How graciously God deals with me. He is not a God that superimposes himself in my life, but he is present to the extent I invite him to be.
From my childhood, I remember a picture of Christ standing at the door knocking. It hung on a wall in my grandmother’s home, and curiously enough, there was no door handle visible as Christ knocked. Recently, I heard someone say that the handle to the door of your heart is on the inside. Christ did not come into my heart except by invitation when I opened the door from the inside. Today, he resides in my heart as Savior, but he moves through the rooms of my life only to the extent I allow him the freedom to stir, renovate and change me. He is such a gracious resident who waits patiently for me to give him free reign.
Most recently he was gracious to give me a good report from the CT scan I had earlier this month. I was not expecting good news regarding the cancerous tumors in my lungs. Living with a terminal illness like cancer forces you to take nothing for granted and to know that the worst is always a possibility. Yet the report came back saying that since July 2012 the tumors had grown “only slightly!” The oncologist wants to see me again in six months, but he said there would not be another CT scan until this time next year! That will be the longest period I have ever gone between scans.
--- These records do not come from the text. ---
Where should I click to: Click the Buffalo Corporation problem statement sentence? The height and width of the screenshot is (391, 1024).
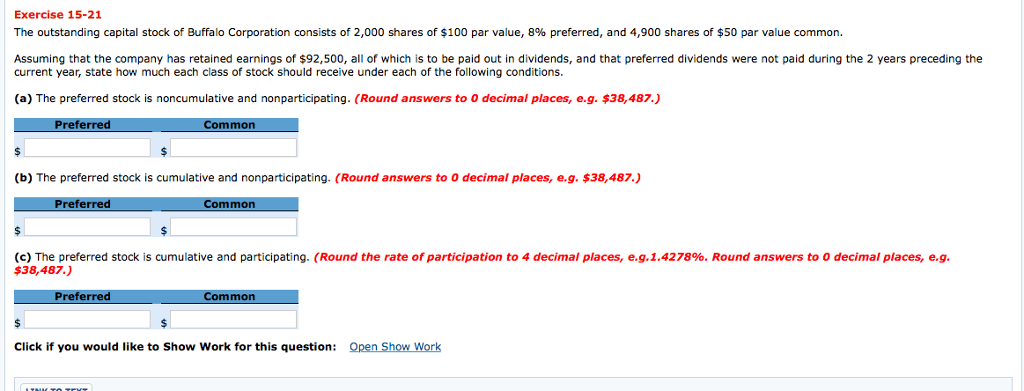pyautogui.click(x=428, y=32)
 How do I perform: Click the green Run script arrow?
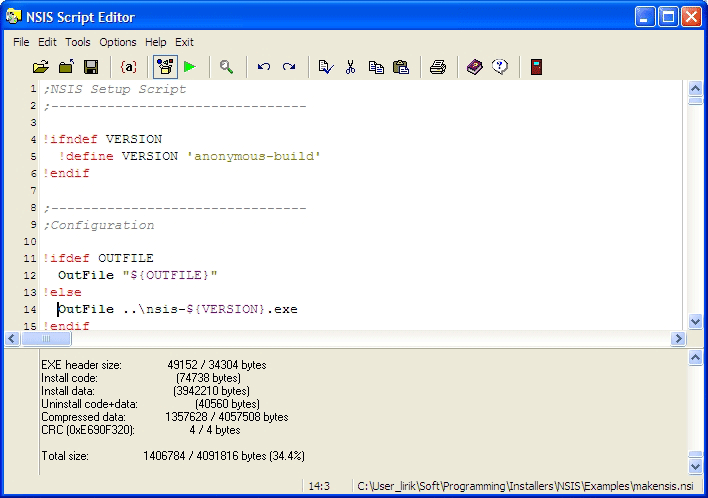click(x=190, y=67)
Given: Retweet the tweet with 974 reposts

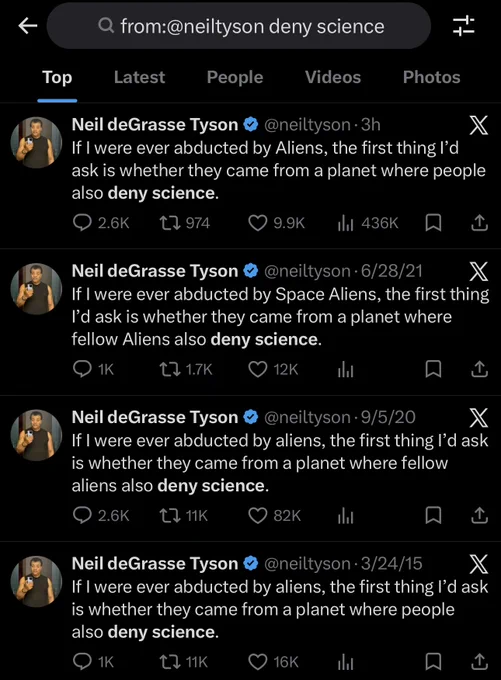Looking at the screenshot, I should [170, 223].
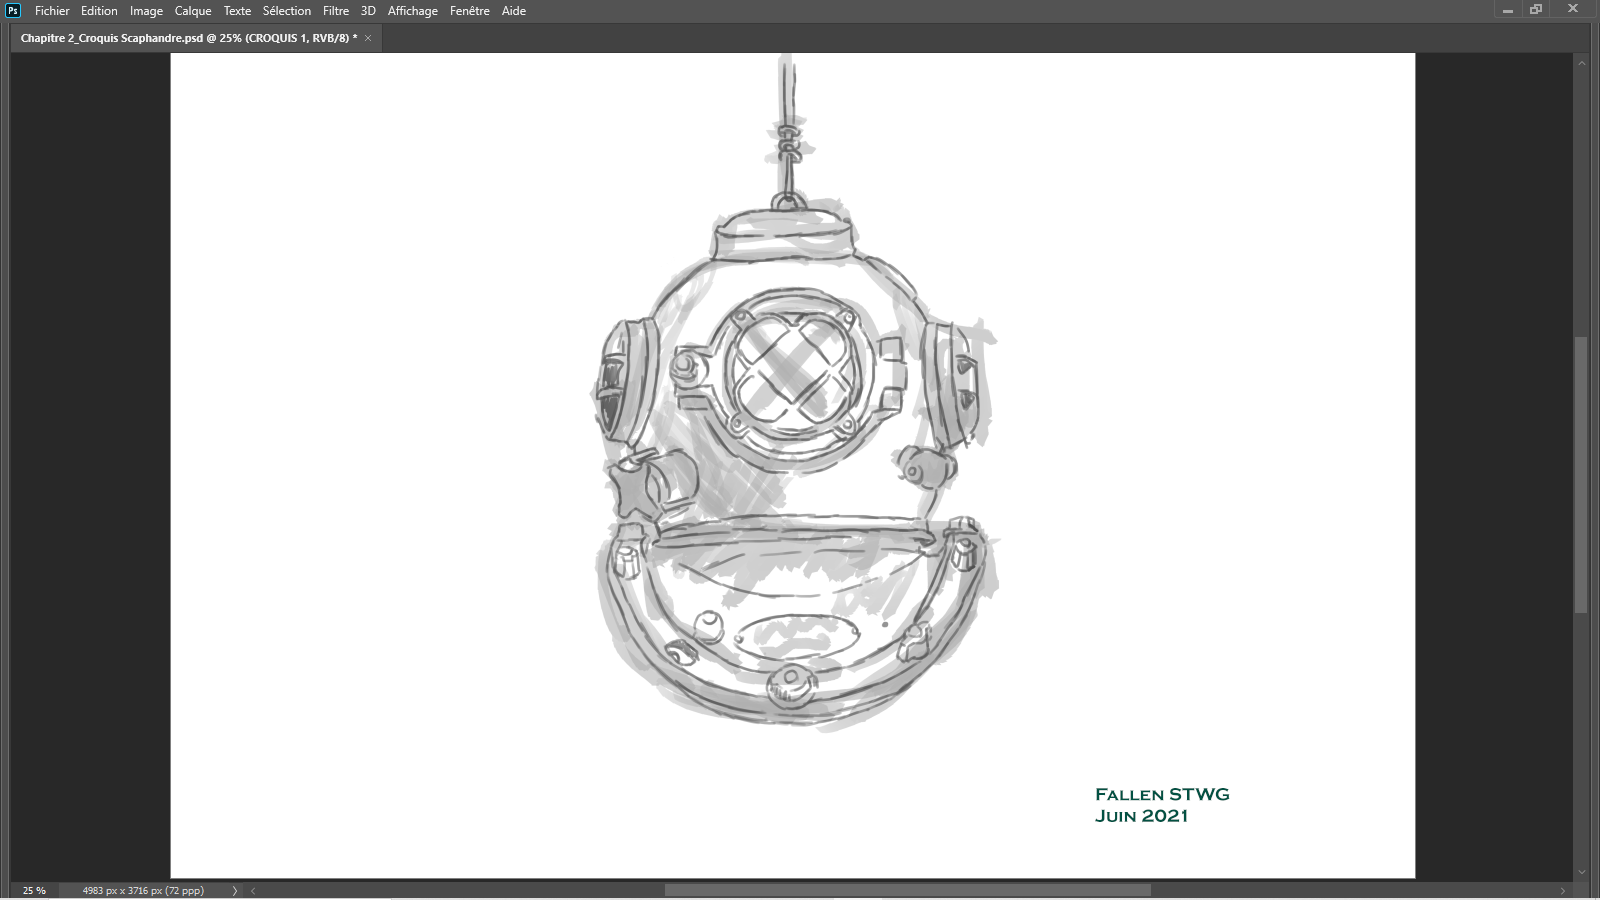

God’s graciousness continues in the way he uses that still small voice to keep me on track with even the most mundane things in my life. You may find this amusing, but it is part of how I recognize God in every aspect of my life. I juice fresh vegetables as part of my health regime. To be sure, it is a messy project, so I juice a lot at one time and freeze it for future use. That still small voice reminds me when it is time to take more jars out of the freezer so they will be thawed when needed. Juicing is something I felt God wanted me to do, so he helps me be faithful to it. No, God is not my errand boy or my secretary. To me this speaks to the depth of his interest in every aspect of my life and how closely we are aligned and commune.
That still small voice in gracious tenderness smites me when I fail. God does not run roughshod over me in my failures. He deals with me gently and, if need be, firmly but always in love. He never leaves nor forsakes. There are things other people seem to get away with that God won’t let me off the hook about. I am not envious. I am constrained by a loving and gracious God who desires only his best for me. Over time, this resident has become the Lord and King of my life because I have surrendered to his gracious tenderness and allowed him free reign in all the rooms of my heart and life.
The Lord be praised for his gracious goodness!
I was well on my way to a “Bah! Humbug!” Christmas season. It started in July. For some reason, July marks the beginning of my thoughts of Christmas for I know that soon Christmas will begin showing up in department stores long before the last rose of summer has faded. July is also the tipping point towards the end of another year. The negative feelings within me continued to escalate; and when the Christmas ads began in earnest on TV in November, I was completely disheartened by all the secularism and merchants pushing to make their annual sales quotas. This year the total lack of any reference to “the reason for the season” was pervasive and I was very disheartened. As far as I was concerned, Christmas with all the hype could be cancelled and I would not miss it at all!
In my humanity, I thought if I were God, how would I want my son’s birthday commemorated? Certainly the birth of Him Who is my Savior is worthy of celebration but what is a fitting commemoration? I am not sure I have a clear answer to that question even yet.
It seems to me that so many of the traditions of Christmas that were well-intentioned initially have now become distractions. Take the giving of gifts for instance. Because the wise men brought gifts to Jesus, we now give gifts to one another. Many a sermon has been preached on the significance of the gold, frankincense and myrrh. These were wonderful gifts to a babe born into difficult circumstances. At the time of his birth, he had no home, no clothes – nothing but a manger bed. Today we are cursed with abundance and that makes gift giving difficult. The time we spend at shopping malls or on the internet searching for that perfect gift draws our hearts away from our Christ who was (is) the perfect gift.
Things began to turn in my heart when I attended my church’s annual Christmas concert, an event geared to the community. This year the program was very simple but powerful in its message to me. The beautiful music warmed my heart; the powerful reading of appropriate Scriptures rekindled hope; and the artful delivery of the shepherd’s story brought to life a touching perspective. My heart was turned to Christ, and now I could truly enjoy this season.
There was conviction of sin in this process as well. I had to confess that I had allowed the world to dictate my thoughts and attitudes and to influence my enjoyment of the season. God graciously and tenderly plowed my heart and helped me refocus on what a wonderful gift was given to me when Christ was born. So, with great joy and rejoicing I send greetings to each of my readers and pray God will set in your heart a refocus on Christ and why he had to come into this sin-cursed world. “What shall I give him? Give him my heart.”
Merry Christmas! The Lord be praised!